The Foundation is an architectural pattern, not a single product. It combines:

  1. VMware Cloud Foundation (VCF) — the underlying private cloud platform
  2. vSphere 8 — hypervisor with GPU virtualization support
  3. vSphere with Tanzu — Kubernetes orchestration on top of vSphere
  4. NVIDIA AI Enterprise — software stack including vGPU drivers, frameworks, and tools
  5. NVIDIA-Certified Systems — hardware validated for the stack

What is not included but you will need anyway:

  • A model repository or vector database (depends on use case)
  • MLOps tooling (W&B, MLflow, or similar)
  • Monitoring beyond vCenter (DCGM, Prometheus)
  • Cost allocation and showback (often custom)

This is important to understand upfront. “VMware Private AI Foundation” is a starting point, not a complete platform.

The hardware decision

Before any software discussion, you make a hardware choice. For most enterprise environments, this means one of three paths:

Path 1: Existing VxRail or vSAN ReadyNode + GPU expansion

This is the lowest-friction path if you already operate VxRail clusters. You add GPU-equipped nodes to existing clusters or build new GPU-specific clusters.

Pros from my experience:

  • Familiar operational model — your team already knows VxRail Manager
  • Existing lifecycle workflows apply
  • Compliance frameworks already approved for the platform
  • vSAN provides distributed storage

Cons I have hit:

  • Limited GPU density per node (typically 2-4 GPUs)
  • vSAN performance impact under heavy GPU I/O
  • Hardware refresh tied to VxRail certification cycles

Typical configuration we use: VxRail V670F nodes with 4× NVIDIA L40S or 2× H100 PCIe.

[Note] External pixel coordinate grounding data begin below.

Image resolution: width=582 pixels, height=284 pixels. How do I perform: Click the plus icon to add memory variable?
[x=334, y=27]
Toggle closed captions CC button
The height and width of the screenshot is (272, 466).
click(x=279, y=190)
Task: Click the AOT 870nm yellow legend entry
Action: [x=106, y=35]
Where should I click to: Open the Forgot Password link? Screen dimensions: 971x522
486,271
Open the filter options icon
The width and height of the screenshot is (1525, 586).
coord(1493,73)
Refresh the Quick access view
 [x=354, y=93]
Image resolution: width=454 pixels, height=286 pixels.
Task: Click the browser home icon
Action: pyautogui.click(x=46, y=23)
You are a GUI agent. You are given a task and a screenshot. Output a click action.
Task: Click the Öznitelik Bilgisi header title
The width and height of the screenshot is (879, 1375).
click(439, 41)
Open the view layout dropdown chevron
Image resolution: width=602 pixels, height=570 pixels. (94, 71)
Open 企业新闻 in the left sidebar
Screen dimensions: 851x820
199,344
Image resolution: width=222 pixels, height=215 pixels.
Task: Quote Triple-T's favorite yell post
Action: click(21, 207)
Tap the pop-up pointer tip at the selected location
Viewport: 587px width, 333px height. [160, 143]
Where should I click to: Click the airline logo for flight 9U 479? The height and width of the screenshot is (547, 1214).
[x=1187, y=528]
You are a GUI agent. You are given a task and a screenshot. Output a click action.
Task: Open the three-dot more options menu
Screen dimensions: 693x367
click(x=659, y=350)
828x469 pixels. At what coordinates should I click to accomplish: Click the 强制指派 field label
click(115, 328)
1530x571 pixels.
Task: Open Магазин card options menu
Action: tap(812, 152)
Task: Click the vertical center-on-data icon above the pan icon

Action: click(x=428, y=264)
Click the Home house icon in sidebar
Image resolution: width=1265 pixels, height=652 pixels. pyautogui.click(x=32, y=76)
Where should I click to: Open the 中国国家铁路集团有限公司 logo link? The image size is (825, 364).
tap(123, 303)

Path 2: HPE Synergy or Dell PowerEdge with composable approach

For higher GPU density and more flexibility, composable platforms like HPE Synergy 12000 frames work well. This is what we have moved to for newer AI clusters.

What I like:

  • Higher GPU density (up to 8 GPUs per node)
  • Composable design allows GPU/CPU/storage independence
  • Strong fit for both AI workloads and traditional VMs
  • Better suited for InfiniBand fabrics

What I have struggled with:

  • Higher complexity than VxRail
  • Composable management adds a layer (OneView, Synergy Composer)
  • More manual lifecycle work
  • Auditors initially asked more questions about the composable layer

Typical configuration: HPE Synergy 480 Gen11 compute modules with 4× H100 SXM or 8× H100 PCIe.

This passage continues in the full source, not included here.